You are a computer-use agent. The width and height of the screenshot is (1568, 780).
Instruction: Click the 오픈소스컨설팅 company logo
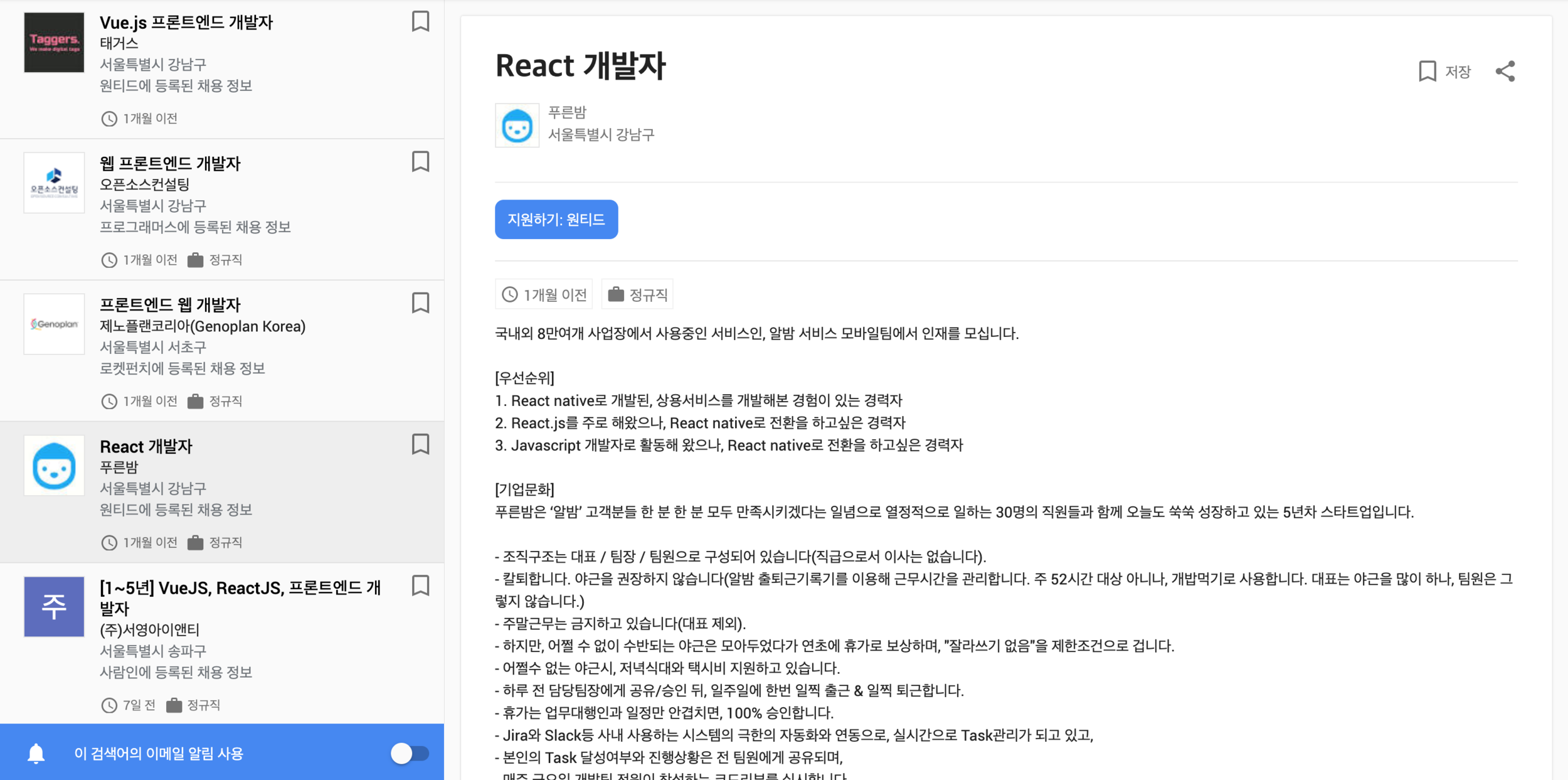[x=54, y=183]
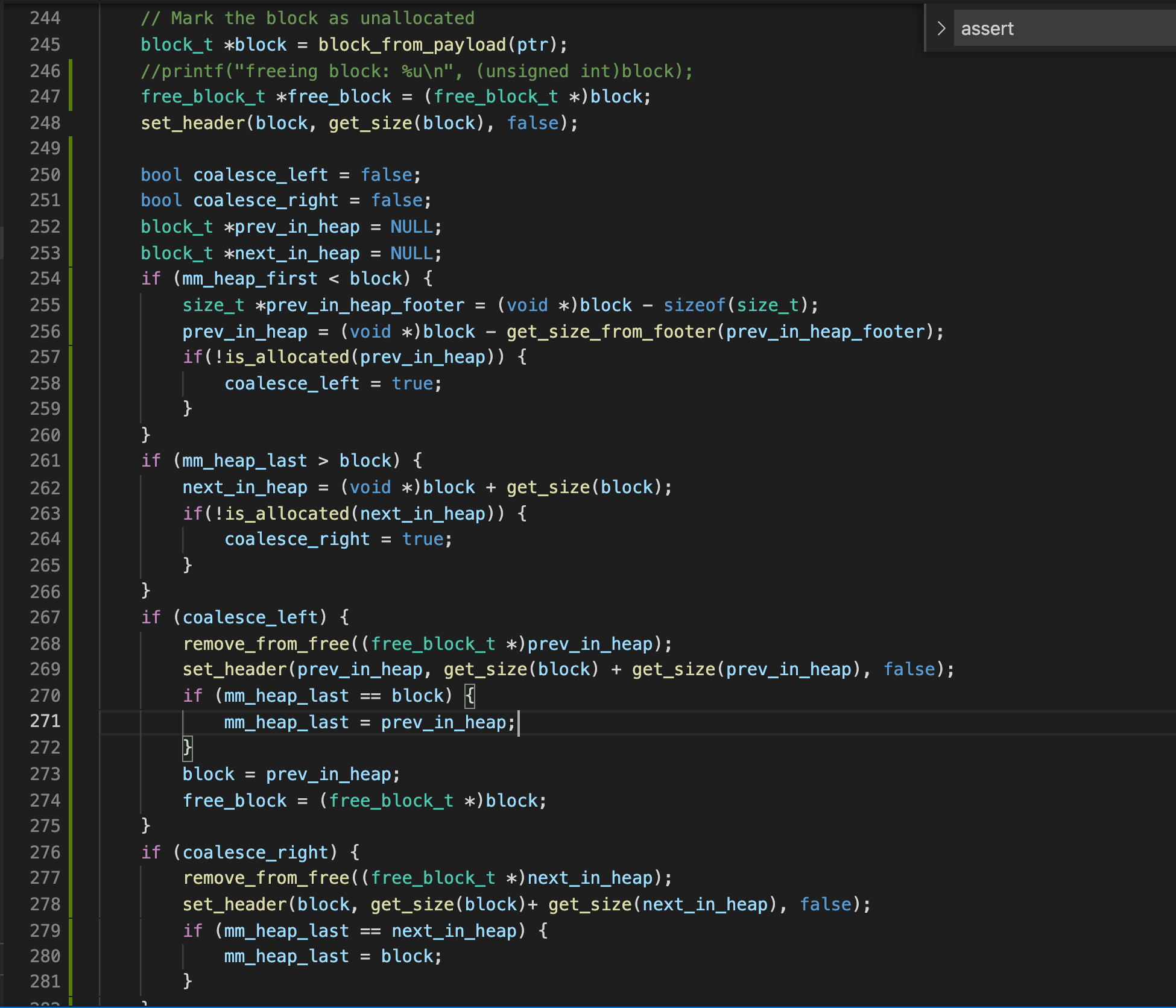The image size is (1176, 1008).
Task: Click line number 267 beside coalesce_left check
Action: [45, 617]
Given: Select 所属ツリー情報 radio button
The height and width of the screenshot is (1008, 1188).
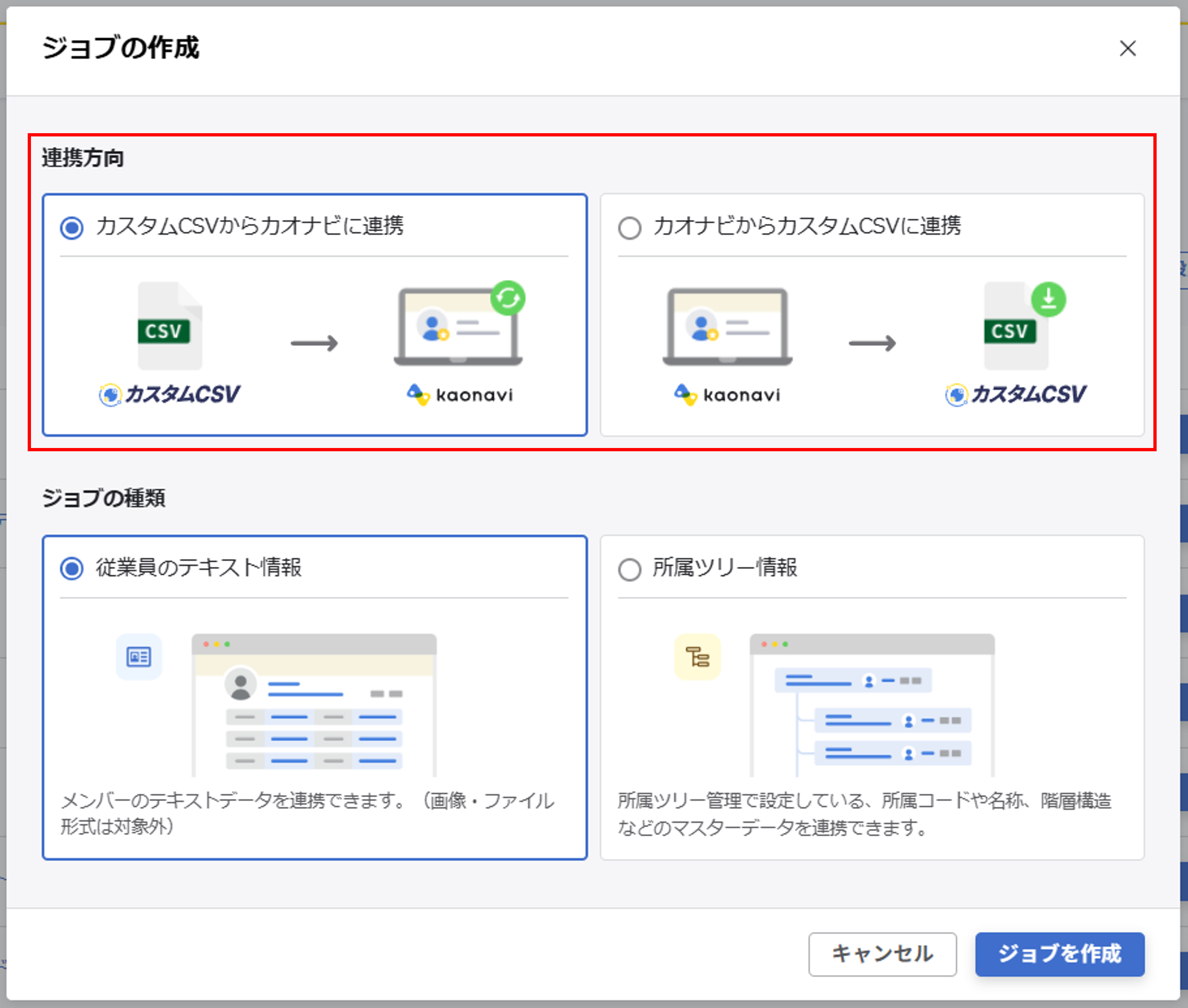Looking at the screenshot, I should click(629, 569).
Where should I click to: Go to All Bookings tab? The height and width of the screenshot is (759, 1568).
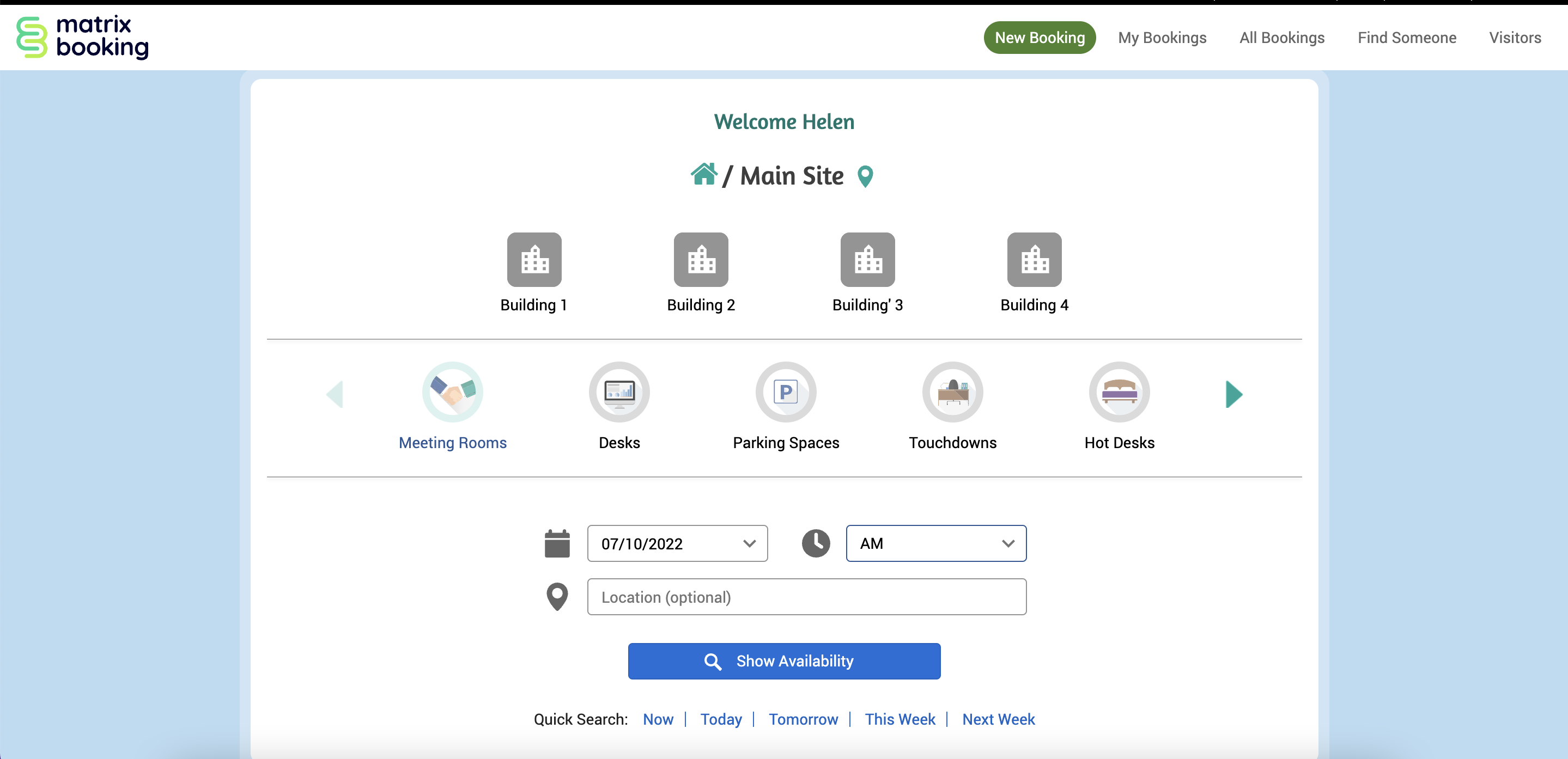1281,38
________________________________________
[Work order]: Pictures aside, retype the entries above exactly as they are.

[Response for this exercise]:
You are a computer-use agent. The width and height of the screenshot is (1568, 780).
Instruction: Click the 오픈소스컨설팅 company logo
[x=54, y=183]
The image size is (1176, 1008).
Task: Click line number 267 beside coalesce_left check
Action: [45, 617]
Given: Select 所属ツリー情報 radio button
The height and width of the screenshot is (1008, 1188).
Looking at the screenshot, I should click(629, 569).
Where should I click to: Go to All Bookings tab? The height and width of the screenshot is (759, 1568).
1281,38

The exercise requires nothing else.